Source data:
^^^^

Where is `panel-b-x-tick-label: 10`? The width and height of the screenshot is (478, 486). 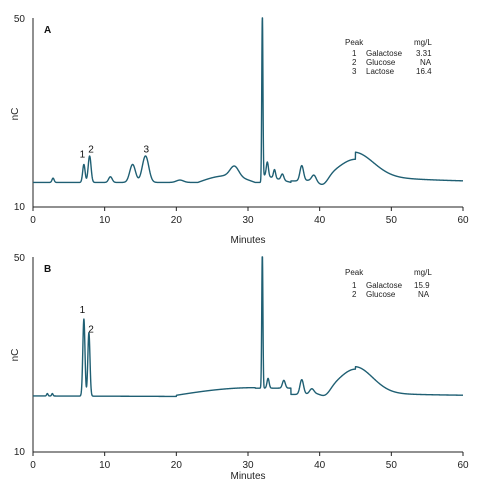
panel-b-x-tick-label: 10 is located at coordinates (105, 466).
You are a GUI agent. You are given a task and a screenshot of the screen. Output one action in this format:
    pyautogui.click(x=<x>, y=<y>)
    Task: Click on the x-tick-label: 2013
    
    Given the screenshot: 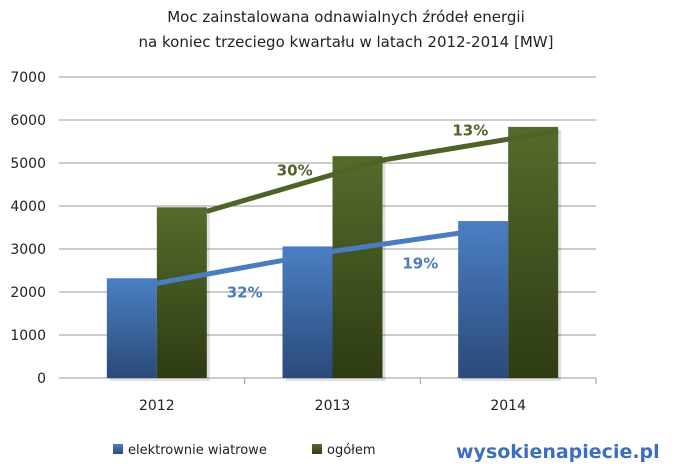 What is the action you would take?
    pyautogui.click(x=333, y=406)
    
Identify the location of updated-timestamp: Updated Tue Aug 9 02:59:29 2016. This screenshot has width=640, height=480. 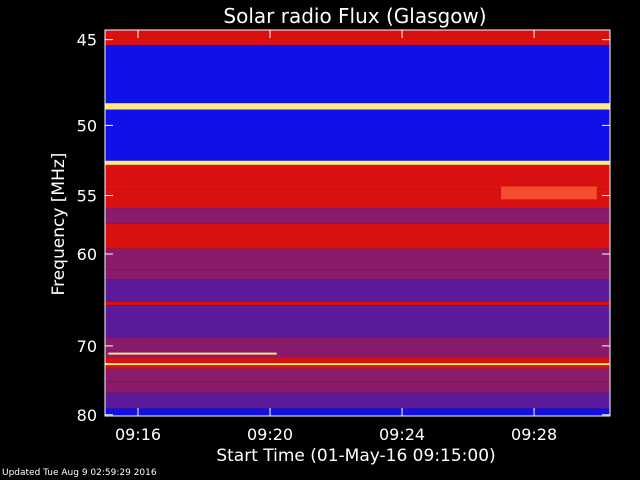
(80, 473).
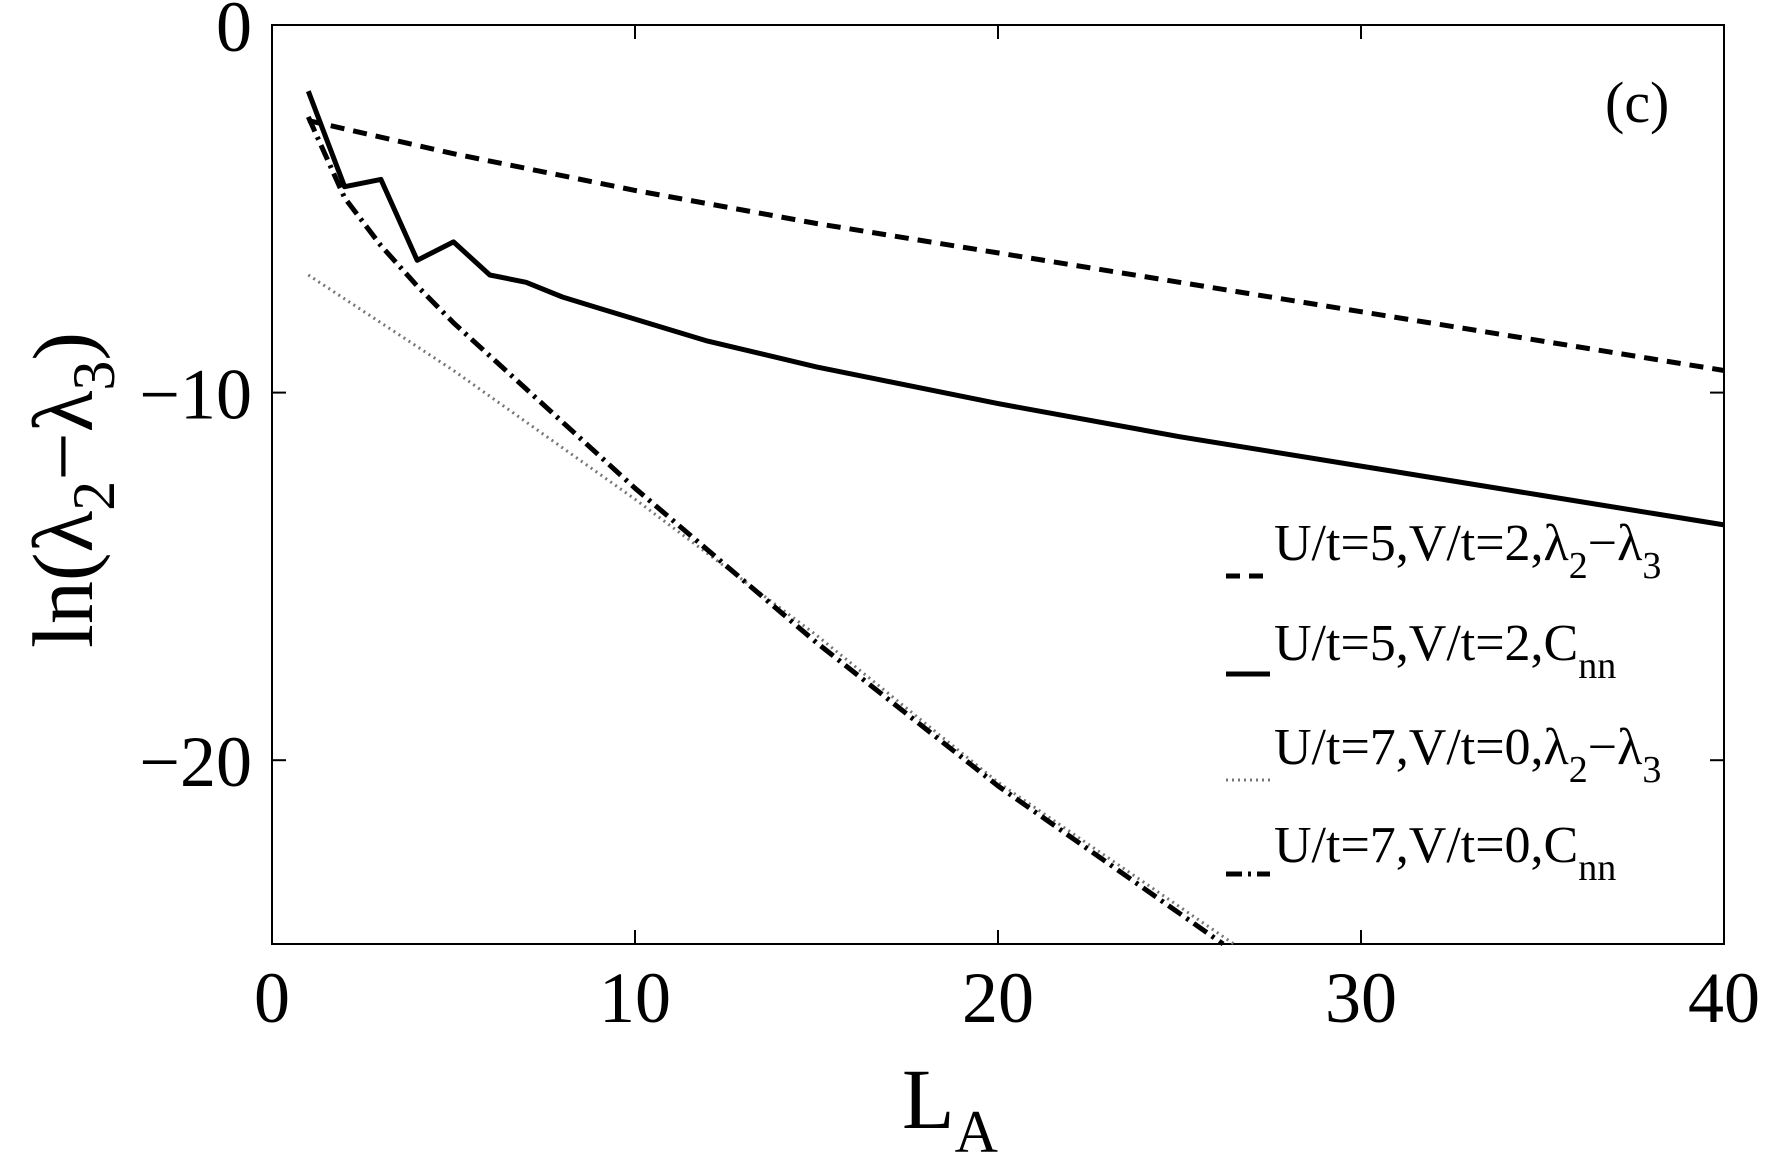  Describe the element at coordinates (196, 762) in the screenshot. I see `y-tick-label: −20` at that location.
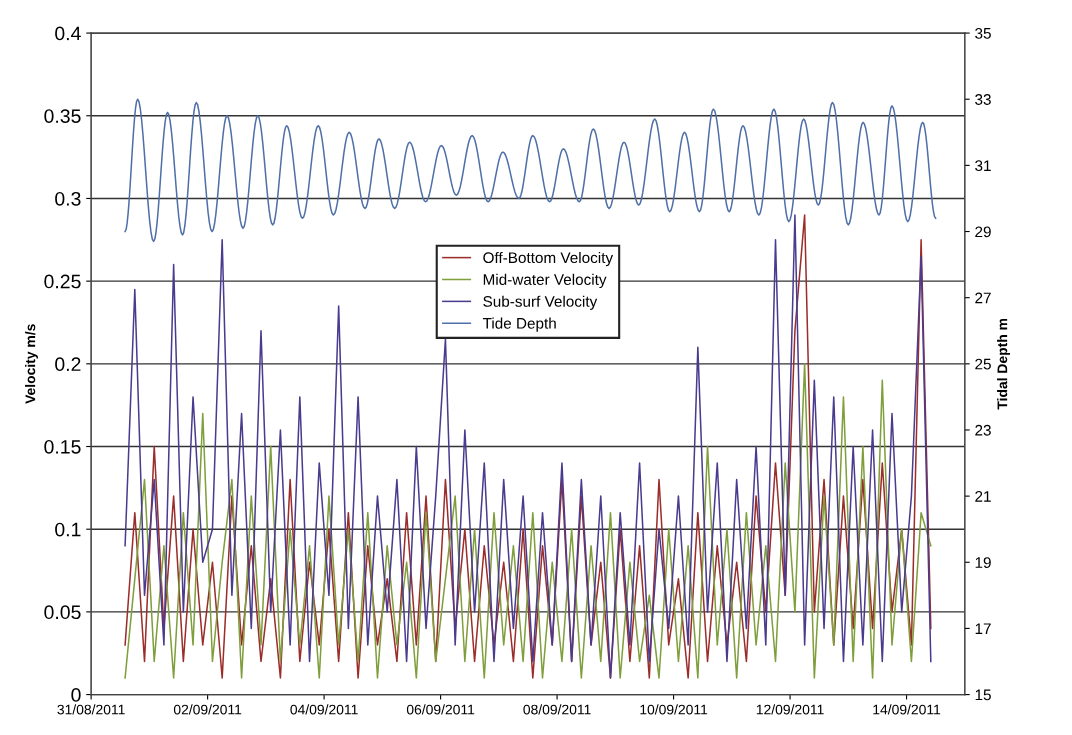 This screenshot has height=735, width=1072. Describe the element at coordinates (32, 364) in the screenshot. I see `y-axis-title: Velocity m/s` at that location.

^^^^

The problem: Copy word for word the part of the records that opens with the line containing "Identify the location" and closes at the end of the records. Leave out the pictures.

Output for this exercise:
Identify the location of updated-timestamp: Updated Tue Aug 9 02:59:29 2016. This screenshot has width=640, height=480. 
(80, 473).
  Describe the element at coordinates (196, 762) in the screenshot. I see `y-tick-label: −20` at that location.
 This screenshot has height=735, width=1072. Describe the element at coordinates (32, 364) in the screenshot. I see `y-axis-title: Velocity m/s` at that location.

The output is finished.